◆ **SOURCE EXTRACT**:
The Baptism Discussion - What really stands between us?
In 1915, Howard Christy Stanley designed a wartime recruiting poster that said, “If you want to fight, join the Marines.” 100 years later in 2015, if you want to fight, you bring up baptism in a Reformed Facebook group filled with Baptists and Presbyterians. Of course, the difference is these two parties are not squaring up against each other like the Triple Entente and the Central Powers, but rather as brothers, with a fundamental disagreement. It is not a trifling disagreement, but a weighty disagreement, with immense importance for the church of all ages.
With great joy, I count myself among the many men who left their Baptist roots to embrace the historic and reformed practice of paedobaptism. I consider my conversion to this position a gift of God's grace, and a tremendous blessing in my life and ministry. A covenantal view of baptism is now a truth of sacred scripture that I hold so dearly, I would be willing die for it, just like I would die for reformed soteriology. That may seem radical, but the sacraments our Lord has commanded us to administer in the church are worthy of such reverence.
My transition away from my Baptist convictions did not come by a particular proof text, or an isolated instance in scripture, but rather an in depth study of the covenant of grace. Baptists ground their disagreement with paedobaptism in the same arguments I once did, by saying "scripture nowhere commands the baptism of infants" (even though we will show in the coming days that it does). When we start here, we set ourselves up to fall into hermeneutical laziness, and what could be great discussions about baptism quickly turn into trivial games of proof texting between parties that end faster than a game of go-fish. So you have both baptists and paedobaptists trying to pin-point specific verses that they believe make their point explicitly clear, which will never satisfy the demands of each party. Proof texting is something internet atheists are really good at doing (and rightfully mocked for), so Christians should obviously try to avoid such practice when the word of God is being examined. But the point is, to focus our attention on proof texting and other silly arguments like simply calling it a relic of popery, or shifting the discussion to the mode of baptism and calling it "baby sprinkling" because βαπτίζω can only means immerse, (which it certainly does not) is a display of immaturity and ignorance. So we must rise above the temptation to stick our tongues out at each other and begin throwing darts that completely miss the real issue that stands between baptists and paedobaptists.

◆ **DATASET CONTENT**:
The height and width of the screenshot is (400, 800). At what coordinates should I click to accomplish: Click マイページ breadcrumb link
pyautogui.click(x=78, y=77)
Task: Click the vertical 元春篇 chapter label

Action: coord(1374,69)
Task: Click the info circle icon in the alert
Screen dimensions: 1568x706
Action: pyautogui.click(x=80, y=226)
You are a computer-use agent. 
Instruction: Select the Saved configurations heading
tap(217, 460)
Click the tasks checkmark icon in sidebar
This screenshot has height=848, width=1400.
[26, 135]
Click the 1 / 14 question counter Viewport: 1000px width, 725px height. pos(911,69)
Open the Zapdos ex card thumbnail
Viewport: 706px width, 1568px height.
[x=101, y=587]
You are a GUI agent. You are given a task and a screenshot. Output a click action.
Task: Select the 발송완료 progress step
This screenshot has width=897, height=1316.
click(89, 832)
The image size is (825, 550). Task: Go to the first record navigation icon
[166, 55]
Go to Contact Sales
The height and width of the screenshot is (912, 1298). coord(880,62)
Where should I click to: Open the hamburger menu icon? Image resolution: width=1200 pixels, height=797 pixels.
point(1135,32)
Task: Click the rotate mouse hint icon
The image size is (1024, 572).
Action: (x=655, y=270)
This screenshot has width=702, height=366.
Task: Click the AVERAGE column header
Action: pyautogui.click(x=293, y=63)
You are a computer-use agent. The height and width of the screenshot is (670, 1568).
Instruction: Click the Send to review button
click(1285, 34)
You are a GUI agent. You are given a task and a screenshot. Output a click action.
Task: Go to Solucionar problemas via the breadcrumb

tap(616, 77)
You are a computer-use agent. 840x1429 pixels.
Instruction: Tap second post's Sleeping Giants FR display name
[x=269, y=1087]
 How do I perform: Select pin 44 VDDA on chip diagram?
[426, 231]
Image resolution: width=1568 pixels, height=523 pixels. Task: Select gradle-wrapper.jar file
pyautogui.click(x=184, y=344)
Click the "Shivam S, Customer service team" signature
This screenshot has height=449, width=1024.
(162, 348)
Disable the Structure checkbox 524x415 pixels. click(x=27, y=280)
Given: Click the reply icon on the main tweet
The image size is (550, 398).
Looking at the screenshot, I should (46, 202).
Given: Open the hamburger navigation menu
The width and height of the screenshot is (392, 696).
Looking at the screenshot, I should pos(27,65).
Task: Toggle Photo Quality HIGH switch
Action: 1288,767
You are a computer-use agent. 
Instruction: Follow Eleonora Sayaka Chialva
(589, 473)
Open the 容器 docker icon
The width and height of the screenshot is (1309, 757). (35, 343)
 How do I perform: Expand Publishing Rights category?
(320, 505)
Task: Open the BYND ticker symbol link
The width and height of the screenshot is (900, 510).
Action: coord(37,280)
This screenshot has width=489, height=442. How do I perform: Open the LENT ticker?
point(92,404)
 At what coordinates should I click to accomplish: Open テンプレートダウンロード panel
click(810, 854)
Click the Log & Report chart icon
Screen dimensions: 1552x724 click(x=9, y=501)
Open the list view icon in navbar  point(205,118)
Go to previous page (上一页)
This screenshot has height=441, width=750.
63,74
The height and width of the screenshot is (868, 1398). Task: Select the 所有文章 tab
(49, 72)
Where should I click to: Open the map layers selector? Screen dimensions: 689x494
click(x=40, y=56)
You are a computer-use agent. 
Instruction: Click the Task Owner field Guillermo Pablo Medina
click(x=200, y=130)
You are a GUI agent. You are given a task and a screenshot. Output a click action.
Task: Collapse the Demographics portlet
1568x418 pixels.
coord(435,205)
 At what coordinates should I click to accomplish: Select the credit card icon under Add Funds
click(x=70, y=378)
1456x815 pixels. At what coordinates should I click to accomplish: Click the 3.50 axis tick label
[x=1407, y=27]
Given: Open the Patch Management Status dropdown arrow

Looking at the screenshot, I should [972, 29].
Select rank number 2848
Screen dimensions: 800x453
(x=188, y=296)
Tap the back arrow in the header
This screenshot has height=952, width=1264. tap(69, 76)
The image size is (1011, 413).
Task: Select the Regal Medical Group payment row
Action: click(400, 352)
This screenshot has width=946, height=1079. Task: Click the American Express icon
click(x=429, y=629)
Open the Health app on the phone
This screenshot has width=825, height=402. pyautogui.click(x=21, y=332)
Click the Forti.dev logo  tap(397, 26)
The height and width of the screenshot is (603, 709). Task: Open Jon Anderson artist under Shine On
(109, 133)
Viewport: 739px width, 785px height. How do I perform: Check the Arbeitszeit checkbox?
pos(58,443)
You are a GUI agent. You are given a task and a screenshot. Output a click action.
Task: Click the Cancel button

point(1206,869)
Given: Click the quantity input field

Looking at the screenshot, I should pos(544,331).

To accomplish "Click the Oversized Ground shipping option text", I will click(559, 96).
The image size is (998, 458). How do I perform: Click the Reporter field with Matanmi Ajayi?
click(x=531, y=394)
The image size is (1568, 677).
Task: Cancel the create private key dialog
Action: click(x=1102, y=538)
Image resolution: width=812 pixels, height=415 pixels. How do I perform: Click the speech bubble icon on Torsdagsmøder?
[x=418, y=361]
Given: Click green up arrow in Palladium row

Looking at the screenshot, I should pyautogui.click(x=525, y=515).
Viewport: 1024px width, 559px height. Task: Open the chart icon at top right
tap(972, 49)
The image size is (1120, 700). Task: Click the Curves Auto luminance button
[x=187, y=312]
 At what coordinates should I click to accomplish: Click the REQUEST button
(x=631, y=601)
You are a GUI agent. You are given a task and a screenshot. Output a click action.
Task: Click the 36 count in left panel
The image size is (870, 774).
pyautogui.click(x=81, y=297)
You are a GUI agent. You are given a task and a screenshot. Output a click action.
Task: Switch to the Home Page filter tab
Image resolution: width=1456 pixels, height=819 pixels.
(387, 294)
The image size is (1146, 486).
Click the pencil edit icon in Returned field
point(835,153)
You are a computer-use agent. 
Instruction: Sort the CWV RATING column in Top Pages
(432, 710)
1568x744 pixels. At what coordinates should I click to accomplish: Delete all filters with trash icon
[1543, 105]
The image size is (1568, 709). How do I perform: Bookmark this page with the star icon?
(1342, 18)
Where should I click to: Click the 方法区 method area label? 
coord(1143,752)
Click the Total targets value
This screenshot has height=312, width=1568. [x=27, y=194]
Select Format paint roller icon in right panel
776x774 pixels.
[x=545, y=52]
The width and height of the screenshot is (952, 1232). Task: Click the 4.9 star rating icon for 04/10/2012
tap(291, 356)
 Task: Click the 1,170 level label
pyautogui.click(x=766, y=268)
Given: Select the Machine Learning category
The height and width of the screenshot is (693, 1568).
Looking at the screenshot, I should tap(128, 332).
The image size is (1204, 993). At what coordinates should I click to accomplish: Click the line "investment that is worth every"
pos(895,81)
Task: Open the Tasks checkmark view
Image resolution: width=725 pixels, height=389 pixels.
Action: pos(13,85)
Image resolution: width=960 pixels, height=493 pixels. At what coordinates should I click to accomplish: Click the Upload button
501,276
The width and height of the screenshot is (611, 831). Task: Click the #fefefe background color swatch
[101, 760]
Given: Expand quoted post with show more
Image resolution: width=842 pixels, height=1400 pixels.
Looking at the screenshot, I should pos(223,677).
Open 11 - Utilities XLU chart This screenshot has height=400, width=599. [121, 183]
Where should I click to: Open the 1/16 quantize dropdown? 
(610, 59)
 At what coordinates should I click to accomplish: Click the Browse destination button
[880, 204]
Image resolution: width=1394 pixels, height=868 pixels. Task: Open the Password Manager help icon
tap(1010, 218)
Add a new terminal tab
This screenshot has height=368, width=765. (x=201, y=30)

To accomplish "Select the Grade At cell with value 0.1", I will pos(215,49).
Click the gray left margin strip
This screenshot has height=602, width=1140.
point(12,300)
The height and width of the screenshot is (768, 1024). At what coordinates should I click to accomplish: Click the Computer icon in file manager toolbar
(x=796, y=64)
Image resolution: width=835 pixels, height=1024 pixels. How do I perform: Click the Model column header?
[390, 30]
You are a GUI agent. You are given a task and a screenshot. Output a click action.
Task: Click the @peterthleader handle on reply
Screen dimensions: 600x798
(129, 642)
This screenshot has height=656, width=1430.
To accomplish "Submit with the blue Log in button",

◆ **AIM**: Rewrite the baptism essay between "With great joy, I" and "of such reverence.", inclusive, putting "respect" in place of "reverence". Rely only on the baptism essay to answer.

◆ **OUTPUT BELOW**:
With great joy, I count myself among the many men who left their Baptist roots to embrace the historic and reformed practice of paedobaptism. I consider my conversion to this position a gift of God's grace, and a tremendous blessing in my life and ministry. A covenantal view of baptism is now a truth of sacred scripture that I hold so dearly, I would be willing die for it, just like I would die for reformed soteriology. That may seem radical, but the sacraments our Lord has commanded us to administer in the church are worthy of such respect.